The Détente ended with a chain of events one being the Islamist revolution in Iran led the United States populace and government to believe they were losing power and their position in the world. During Reagan’s presidency the neo-conservatives were considered only a small faction within the administration. But Reagan was an anti-communist throughout his life, during his acting career he informed on many people he considered ‘un-American’ or ‘disloyal’ becoming a FBI informant under the code name "Agent T-10". On becoming president Reagan heated up the rhetoric of the cold war and increased defence spending, thus producing a renewed arms race between the Russian soviets and themselves. Furthermore the Reagan administration outline to win the cold war was one to increase the negotiating position of the United States by increased strategic position through arms superiority. Too bring out the arms race would lead to increased soviet spending on defence which would contribute to its already declining economy. Three was support of clandestine Anti-soviet forces and right-wing dictatorships (fascism) to Holt any increase in the Anti-USA power bloc (which included many countries and ideologies).

The new foreign policy of the Reagan administration basic aim was the same as all American foreign polices for the last century differing only in scop.
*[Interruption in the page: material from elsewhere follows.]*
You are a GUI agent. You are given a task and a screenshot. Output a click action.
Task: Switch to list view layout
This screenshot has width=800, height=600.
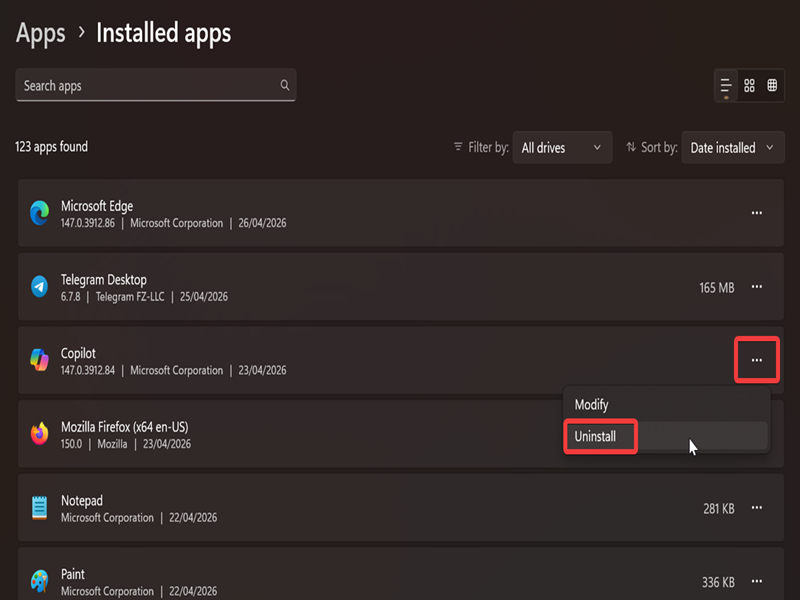click(726, 86)
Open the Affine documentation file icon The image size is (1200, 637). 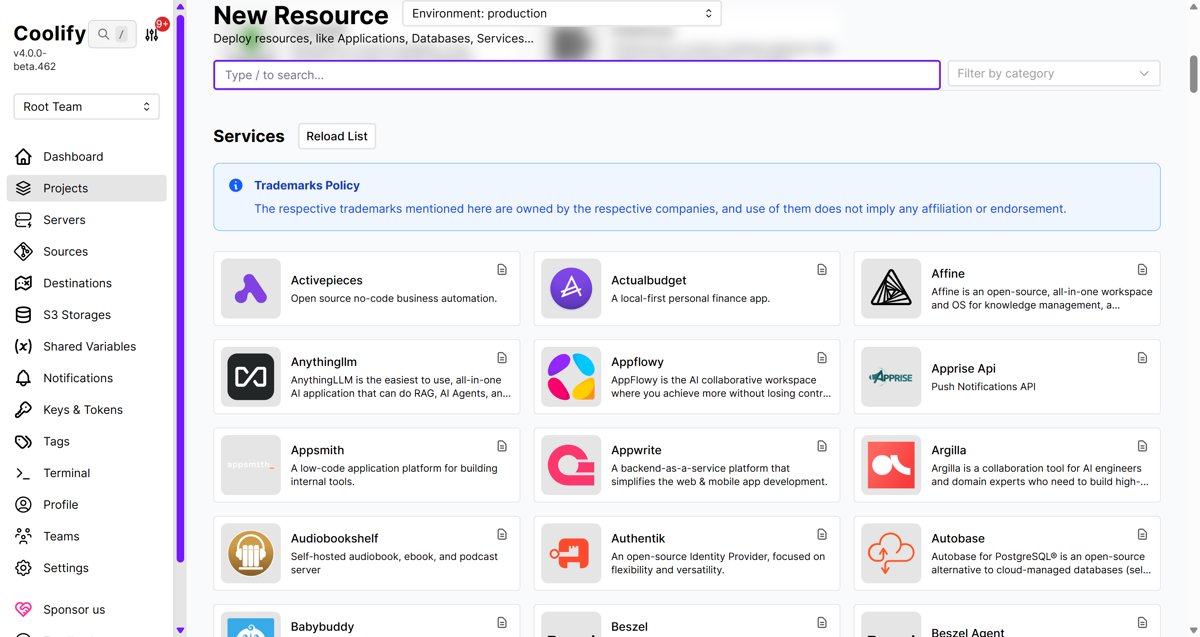pos(1142,270)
The basic aim of American foreign policy is to continue its ideological hegemony and support it’s “interests”. Thus a country that doesn’t pose a military threat to the United States and its citizens can still be a legitimate target because it doesn’t comply with United States ideological alignment and thus represents an alternative. The change in scope however is the area in which this ideological hegemony must be continued and interest maintained. Before world war two the United States ‘sphere of influence’ was largely limited to the western hemisphere, though there are occasions were they bent their own rules. But after world war two the United States became what Burnham called “receiver” (21) of the British Empire. During Reagan’s Administration there was further imperialist aggression, supported by the neo-conservatives.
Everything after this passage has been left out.